Wreaths Across America is a program we have been involved with at Lancaster Cemetery for the last seven years and it seems that each year something magical and inspiring finds its way around the hundreds of wreaths and veterans that are at rest there.
Sometimes the chance meetings of individuals and the spirits of those long-since-passed veterans among those wreaths pulls at the heartstrings and soon stories and questions start being told and asked. That’s just what happened at last year’s wreaths program when a visiting family from England asked questions about a certain airmen that was lost here in Lancaster during World War II.
Dayle Debry struck up a conversation with RAF Chief Technician Daniel Foulkes and his wife Suzanne about the resting spot of RAF Cadet Meyer Bernard Himelstaub who was killed in an accident at Lancaster’s War Eagle Field in 1942.
What came from that conversation turned into a year-long project when Dayle and Daniel started to research the possibility of another possible British veteran at rest in an unmarked grave at Lancaster Cemetery. Dayle shared her research with Daniel who, in turn, started the quest back in England as to the history of one John Long.
Well the news came that not only was he a veteran but he was a member of the RAF and served as an airmen in World War I! At that point the unmarked grave of John Long — who had died in 1932 and rested for close to 85 years virtually unknown — became a project for the Foulkes family, along with Dayle and Friends of the Lancaster Cemetery, to have this World War I veteran brought back from the missing and his final resting spot remembered and honored.

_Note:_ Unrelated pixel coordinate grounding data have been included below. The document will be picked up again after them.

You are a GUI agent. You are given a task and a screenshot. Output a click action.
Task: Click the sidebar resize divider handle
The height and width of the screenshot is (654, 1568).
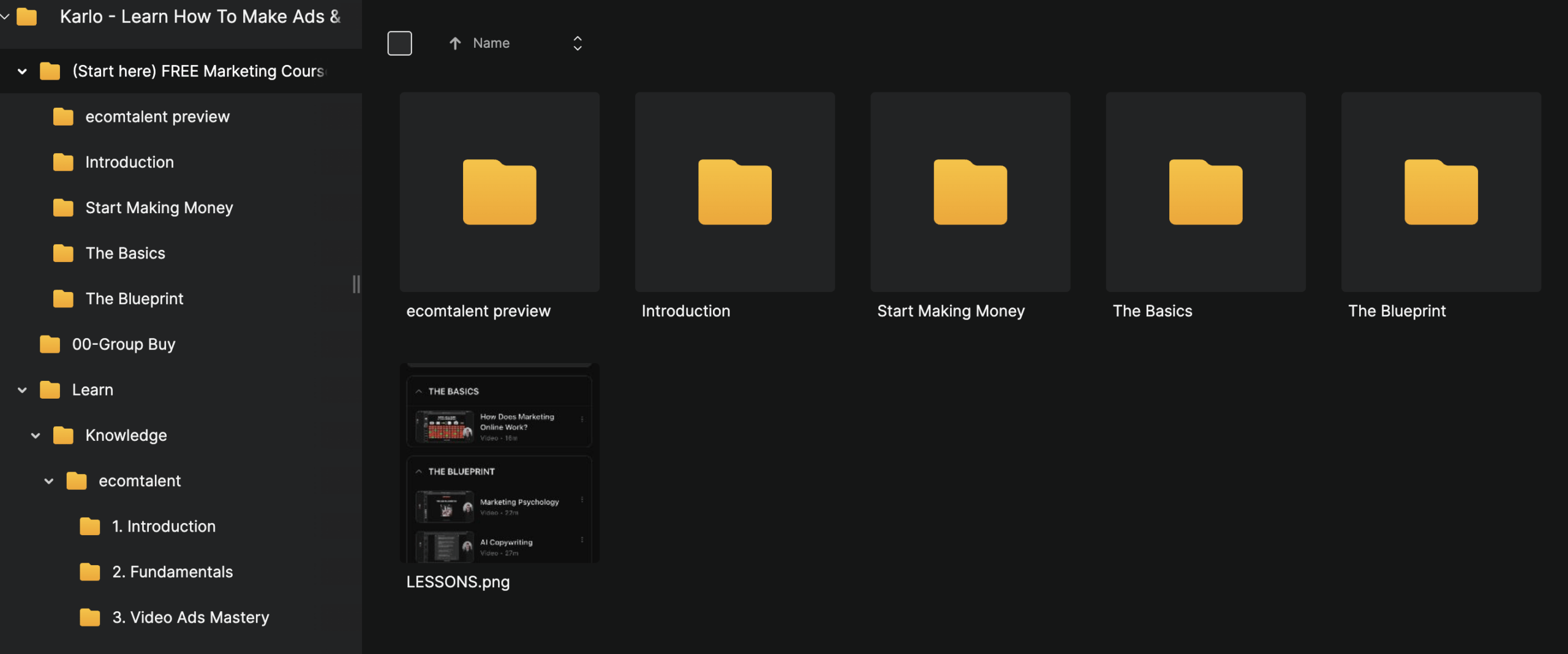click(x=356, y=284)
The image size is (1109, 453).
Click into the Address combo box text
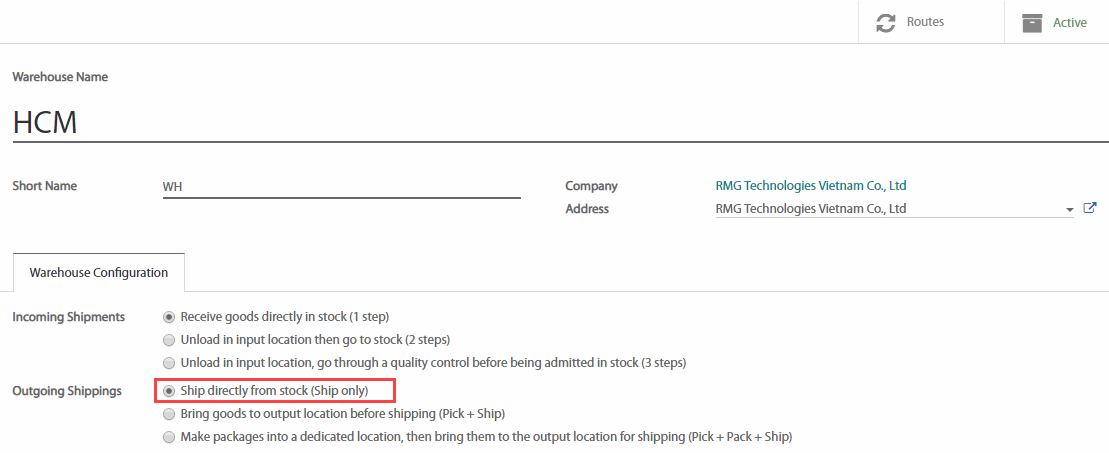click(885, 209)
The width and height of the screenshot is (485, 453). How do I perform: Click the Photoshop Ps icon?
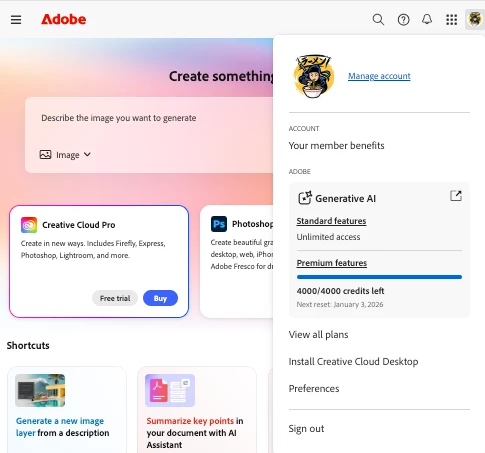[x=219, y=224]
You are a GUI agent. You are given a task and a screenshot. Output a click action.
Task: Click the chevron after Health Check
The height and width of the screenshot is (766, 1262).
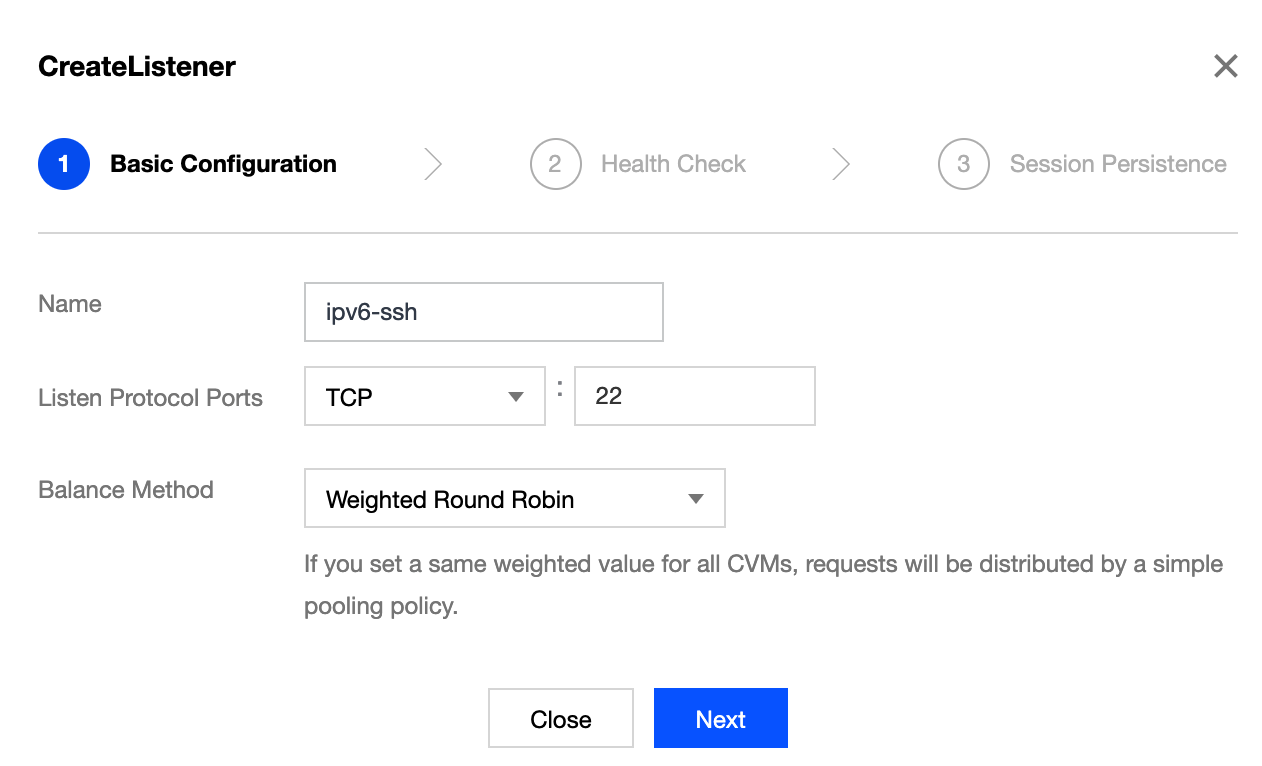841,164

Because he was not killed during a time of war the Commonwealth War Graves of England could not provide John with a headstone so the Foulkes family, with the help of their friends and the Friends of the Lancaster Cemetery, purchased an English style veterans headstone for his final resting place.
On the 12th of this month at the Wreaths Across America program Daniel, Suzanne and their son Harry, along with friends, stood proud as they gazed upon the new headstone with a fresh wreath and the proper British remembrance bouquet of poppies for John Long, the lost RAF airmen from World War I.
As luck would have it RAF Cadet Himelstaub’s and Airmen Long’s graves are just a few feet away from each other and if you ever visit Lancaster Cemetery during Veterans Day or Memorial Day just look for the two Union flags and you will see two of our brothers from across the sea that now are our responsibility to care for.
Many thanks go out to Daniel and his family that are in our Valley at this time working on the F-35 Lightning II program at Edwards Air Force Base and for going above and beyond to honor a countryman who had been lost to time. Thanks also goes out to the hard working Dayle Debry who by chance shared a story about an unknown man. Now we can say, “the rest is history” and most importantly, “You are not forgotten.”